Android Flagship with 10 Gigs of RAM Loses Speed Test to iPhone XS Max

Dom Esposito / YouTube

An Android smartphone with a whopping 10 gigabytes of RAM and the latest chipset still couldn’t beat Apple’s iPhone XS Max.

The OnePlus 6T McLaren Edition, as you might expect from the name, is all about speed. Unlike other models of the 6T, the McLaren Edition packs quite a bit more power under the hood.

It boasts Qualcomm’s Snapdragon 845 SoC and 10GB of memory — likely making it one of the fastest Android smartphones on the market. And yet, Apple’s iPhone XS Max, with just 4GB of RAM, was still able to emerge victorious in a head-to-head speed test.

YouTube channel PhoneBuff pitted both devices against each other in a speed test, opening a series of apps and performing various processor-intensive tasks. As is typical with PhoneBuff, the test was completed with a mechanical arm performing tasks to remove human error. You can watch the entire race below.

The McLaren Edition started out with an early lead but was quickly overtaken by the iPhone XS Max. There were some close calls during the race, but the iPhone XS Max — with six fewer gigs of RAM — manages to beat the special OnePlus device.
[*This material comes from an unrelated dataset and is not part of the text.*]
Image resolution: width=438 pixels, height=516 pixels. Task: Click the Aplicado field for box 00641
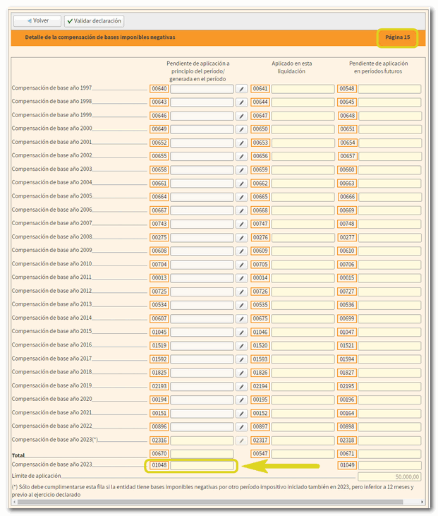click(x=303, y=90)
It isn’t altogether a surprising result. Apple’s newest smartphones are the fastest on the market, thanks in part to the beastly A12 Bionic chipset that powers them. The A12 boasts performance that is rapidly approaching some of the best desktop CPUs on the market.

But what’s more interesting is that Apple’s devices routinely manage to beat out similar Android flagships that, on paper, appear to sport much better specifications.

This is largely because Apple makes both iOS and the A-series chips. Because of that, the firm is able to fine tune how the hardware and software work in tandem with each other.

To be fair, the OnePlus 6T did extremely well in the test — completing all tasks about one second slower than the iPhone. It fared much better than the standard OnePlus 6T models.

But the fact that OnePlus’s flagship needs 10GB of RAM to keep up with an iPhone just goes to show that Apple’s devices generally do a lot more, with a lot less.